Tenemos muchas manos.

Aquel zumbido en la cabeza. Constante, palpitante, penetrante.
"Tenemos muchas manos" repetía el eco.
No conseguía recordar nada, solo tenues sombras opacadas por mis propios pensamientos que discurrían veloces sin coherencia, desorganizados por el miedo. Y es que el terror estaba por doquier mis neuronas buscasen inundándolo todo. Mis últimas horas, inmersas en esa extraña entropía del aroma del almizcle grasiento.
Embotado en mis propios pensamientos traté de rememorar la más liviana brizna de recuerdo; el esfuerzo resultó agotador, requiriendo de cada ápice de energía que me quedaba circulando en las venas podridas por aquel olor químico. No obstante los hados parecían no haberse olvidado de mí: Obtuve fruto. Con el paso de los minutos, con los sentidos aún abotargados, fui recobrando mi propia historia.
"Tenemos muchas manos" coreaban las voces.
El día había amanecido con sus vestimentas de cotidianidad, el sol aún no había hecho acto de presencia y en las calles hacía un frio de mil demonios. Me había despertado abrigado por varias mantas que hedían a humanidad, el mal olor era una compañía constante; nada que ver con ese extraño almizcle, esa ponzoña, aquel olor que comenzaba a recordar al asfalto fresco en las carreteras que dejan una cuadrilla de hombres sucios y malhablados.

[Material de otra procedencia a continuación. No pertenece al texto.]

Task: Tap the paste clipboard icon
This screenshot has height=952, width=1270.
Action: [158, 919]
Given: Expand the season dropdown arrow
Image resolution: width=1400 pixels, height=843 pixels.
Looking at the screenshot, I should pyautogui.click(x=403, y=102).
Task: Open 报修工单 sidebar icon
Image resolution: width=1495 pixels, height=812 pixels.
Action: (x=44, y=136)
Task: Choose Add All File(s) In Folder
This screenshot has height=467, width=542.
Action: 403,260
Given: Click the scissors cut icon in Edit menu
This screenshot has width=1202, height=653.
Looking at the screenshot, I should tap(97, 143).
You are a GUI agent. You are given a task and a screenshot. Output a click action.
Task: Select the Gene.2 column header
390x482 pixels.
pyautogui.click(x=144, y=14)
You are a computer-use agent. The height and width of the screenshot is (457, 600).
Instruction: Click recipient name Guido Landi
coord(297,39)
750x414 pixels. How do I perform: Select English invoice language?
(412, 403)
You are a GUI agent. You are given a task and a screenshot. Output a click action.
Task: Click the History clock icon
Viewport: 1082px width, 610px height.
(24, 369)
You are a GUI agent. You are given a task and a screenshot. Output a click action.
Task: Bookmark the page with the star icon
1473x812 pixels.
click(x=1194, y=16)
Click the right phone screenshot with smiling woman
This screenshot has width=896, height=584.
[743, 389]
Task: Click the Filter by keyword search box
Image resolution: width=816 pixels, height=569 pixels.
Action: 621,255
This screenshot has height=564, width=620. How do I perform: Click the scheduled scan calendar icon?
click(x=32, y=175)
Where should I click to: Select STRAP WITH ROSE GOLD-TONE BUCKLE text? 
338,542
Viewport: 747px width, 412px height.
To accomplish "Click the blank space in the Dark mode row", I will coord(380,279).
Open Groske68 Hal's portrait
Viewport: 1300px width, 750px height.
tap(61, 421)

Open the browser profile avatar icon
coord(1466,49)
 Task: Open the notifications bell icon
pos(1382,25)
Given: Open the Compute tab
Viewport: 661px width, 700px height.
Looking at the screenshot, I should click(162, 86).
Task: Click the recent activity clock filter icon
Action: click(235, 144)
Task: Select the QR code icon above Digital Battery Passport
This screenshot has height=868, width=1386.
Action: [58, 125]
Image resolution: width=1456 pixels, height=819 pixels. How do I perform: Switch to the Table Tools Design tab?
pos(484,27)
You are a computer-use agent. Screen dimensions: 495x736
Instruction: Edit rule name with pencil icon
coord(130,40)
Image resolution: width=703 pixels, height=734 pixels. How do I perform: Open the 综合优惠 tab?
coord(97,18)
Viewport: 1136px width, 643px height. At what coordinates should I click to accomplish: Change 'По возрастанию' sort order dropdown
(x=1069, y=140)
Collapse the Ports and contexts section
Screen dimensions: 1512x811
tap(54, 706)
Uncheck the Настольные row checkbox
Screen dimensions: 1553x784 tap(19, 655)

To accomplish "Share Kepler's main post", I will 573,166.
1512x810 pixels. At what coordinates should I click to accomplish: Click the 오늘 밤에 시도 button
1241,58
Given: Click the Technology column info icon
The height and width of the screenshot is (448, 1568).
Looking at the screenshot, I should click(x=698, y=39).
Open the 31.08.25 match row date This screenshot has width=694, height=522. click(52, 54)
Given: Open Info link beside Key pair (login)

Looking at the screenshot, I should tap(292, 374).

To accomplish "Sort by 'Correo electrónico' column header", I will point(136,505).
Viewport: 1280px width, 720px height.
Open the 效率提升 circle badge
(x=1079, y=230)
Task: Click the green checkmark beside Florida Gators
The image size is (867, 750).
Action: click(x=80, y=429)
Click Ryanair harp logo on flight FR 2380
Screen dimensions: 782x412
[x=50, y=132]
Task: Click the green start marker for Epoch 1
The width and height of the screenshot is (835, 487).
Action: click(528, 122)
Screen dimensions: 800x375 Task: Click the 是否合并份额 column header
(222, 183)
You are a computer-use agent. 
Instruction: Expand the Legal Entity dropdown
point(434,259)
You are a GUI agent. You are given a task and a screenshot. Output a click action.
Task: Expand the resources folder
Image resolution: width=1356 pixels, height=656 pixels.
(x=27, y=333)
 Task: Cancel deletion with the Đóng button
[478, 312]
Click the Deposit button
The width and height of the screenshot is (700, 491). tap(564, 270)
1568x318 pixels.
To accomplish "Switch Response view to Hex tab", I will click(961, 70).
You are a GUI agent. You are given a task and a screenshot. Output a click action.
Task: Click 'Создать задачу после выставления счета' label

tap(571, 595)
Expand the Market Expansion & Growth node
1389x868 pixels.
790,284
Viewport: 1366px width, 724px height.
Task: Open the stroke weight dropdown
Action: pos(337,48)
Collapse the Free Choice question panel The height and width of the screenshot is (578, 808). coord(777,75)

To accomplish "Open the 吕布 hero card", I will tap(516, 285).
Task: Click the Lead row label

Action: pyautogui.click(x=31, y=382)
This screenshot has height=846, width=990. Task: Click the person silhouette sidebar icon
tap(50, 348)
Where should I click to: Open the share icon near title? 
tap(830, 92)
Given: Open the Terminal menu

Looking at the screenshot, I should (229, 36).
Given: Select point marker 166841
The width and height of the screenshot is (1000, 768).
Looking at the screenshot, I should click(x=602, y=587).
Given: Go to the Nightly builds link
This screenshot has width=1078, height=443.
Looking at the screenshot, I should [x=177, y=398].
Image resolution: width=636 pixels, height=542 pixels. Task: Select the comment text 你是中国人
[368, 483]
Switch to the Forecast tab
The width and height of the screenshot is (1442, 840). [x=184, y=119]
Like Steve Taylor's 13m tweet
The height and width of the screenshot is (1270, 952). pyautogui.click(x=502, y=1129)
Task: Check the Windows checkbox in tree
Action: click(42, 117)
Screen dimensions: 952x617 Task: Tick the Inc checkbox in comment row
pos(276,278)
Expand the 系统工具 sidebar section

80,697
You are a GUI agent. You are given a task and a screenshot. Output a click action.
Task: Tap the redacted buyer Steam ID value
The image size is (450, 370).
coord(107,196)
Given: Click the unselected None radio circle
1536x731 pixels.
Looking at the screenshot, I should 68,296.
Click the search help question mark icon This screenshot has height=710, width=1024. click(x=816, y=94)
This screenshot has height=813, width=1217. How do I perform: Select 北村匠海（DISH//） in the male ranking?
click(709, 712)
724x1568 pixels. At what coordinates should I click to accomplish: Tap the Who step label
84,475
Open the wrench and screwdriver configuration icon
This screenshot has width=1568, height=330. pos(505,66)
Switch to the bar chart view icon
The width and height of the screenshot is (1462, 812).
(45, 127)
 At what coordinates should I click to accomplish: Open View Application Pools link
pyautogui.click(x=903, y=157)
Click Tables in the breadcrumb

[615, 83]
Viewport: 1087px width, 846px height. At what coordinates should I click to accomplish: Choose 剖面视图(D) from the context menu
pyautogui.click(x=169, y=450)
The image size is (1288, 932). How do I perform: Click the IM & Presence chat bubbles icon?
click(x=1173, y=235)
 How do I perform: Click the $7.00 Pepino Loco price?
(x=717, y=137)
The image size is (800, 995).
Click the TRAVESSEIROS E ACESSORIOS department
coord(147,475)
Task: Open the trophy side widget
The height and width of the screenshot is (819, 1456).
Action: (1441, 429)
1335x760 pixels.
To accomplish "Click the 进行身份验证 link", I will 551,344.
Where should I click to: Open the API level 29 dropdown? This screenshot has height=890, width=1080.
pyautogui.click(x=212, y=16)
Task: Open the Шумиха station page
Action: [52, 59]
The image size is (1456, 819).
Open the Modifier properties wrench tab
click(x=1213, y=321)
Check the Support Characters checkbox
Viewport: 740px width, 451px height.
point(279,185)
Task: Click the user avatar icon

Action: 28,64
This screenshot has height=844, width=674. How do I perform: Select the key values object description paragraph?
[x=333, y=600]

Esa mañana, creo recordar, había tenido la suerte de desayunar unas pocas migajas, no era la comida de un marqués pero llenaba la tripa, acompañado por un poco de pan duro desechado en la basura de algún vecino y unas latas de atún que había tenido guardadas como un tesoro y que había decidido compartir con mi compañero Efi. Habíamos devorado aquellos manjares con los dedos, relamiendo el contenido de las latas sin ninguna vergüenza, para no desaprovechar nada habíamos remojado con esfuerzo el pan duro en el escaso aceite que quedaba para ablandarlo y que nuestras debilitadas dentaduras tuvieran un trabajo más sencillo, nada debía sobrar, nada sobró.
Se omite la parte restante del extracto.